Stored dataset items:
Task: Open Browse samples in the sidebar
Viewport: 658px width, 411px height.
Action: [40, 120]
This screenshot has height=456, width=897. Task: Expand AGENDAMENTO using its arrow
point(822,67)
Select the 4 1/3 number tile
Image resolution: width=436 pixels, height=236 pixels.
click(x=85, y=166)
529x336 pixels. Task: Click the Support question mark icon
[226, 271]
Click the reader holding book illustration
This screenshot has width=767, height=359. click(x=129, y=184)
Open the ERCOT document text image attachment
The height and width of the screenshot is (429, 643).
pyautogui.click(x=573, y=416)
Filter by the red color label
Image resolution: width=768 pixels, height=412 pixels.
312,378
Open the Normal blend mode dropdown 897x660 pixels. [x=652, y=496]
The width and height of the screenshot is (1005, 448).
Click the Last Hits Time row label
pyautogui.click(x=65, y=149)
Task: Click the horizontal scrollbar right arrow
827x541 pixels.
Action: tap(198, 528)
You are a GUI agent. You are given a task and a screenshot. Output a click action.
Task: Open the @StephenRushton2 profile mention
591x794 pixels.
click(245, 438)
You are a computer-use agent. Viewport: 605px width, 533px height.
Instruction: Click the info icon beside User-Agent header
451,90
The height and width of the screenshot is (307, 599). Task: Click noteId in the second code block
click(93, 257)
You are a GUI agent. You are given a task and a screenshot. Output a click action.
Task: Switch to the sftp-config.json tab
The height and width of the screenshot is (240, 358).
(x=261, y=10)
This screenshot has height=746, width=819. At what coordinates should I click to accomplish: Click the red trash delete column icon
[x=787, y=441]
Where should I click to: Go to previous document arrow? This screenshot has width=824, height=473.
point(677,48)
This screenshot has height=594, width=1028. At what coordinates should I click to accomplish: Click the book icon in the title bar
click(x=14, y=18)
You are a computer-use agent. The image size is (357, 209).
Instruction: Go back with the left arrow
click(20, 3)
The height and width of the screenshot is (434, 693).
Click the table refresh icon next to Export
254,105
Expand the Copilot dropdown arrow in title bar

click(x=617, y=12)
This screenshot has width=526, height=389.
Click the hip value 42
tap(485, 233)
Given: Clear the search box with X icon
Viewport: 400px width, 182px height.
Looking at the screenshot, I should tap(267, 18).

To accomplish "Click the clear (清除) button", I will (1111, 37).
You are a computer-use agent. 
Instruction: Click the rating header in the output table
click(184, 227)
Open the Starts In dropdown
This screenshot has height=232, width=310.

Task instructions.
From the line that has "Task: Switch to the sftp-config.json tab" through the line that has "Given: Clear the search box with X icon", copy every line exactly as it appears above, and leave out all others.

Finished exercise.
Task: Switch to the sftp-config.json tab
The height and width of the screenshot is (240, 358).
(x=261, y=10)
This screenshot has height=746, width=819. At what coordinates should I click to accomplish: Click the red trash delete column icon
[x=787, y=441]
Where should I click to: Go to previous document arrow? This screenshot has width=824, height=473.
point(677,48)
This screenshot has height=594, width=1028. At what coordinates should I click to accomplish: Click the book icon in the title bar
click(x=14, y=18)
You are a computer-use agent. The image size is (357, 209).
Instruction: Go back with the left arrow
click(20, 3)
The height and width of the screenshot is (434, 693).
Click the table refresh icon next to Export
254,105
Expand the Copilot dropdown arrow in title bar

click(x=617, y=12)
This screenshot has width=526, height=389.
Click the hip value 42
tap(485, 233)
Given: Clear the search box with X icon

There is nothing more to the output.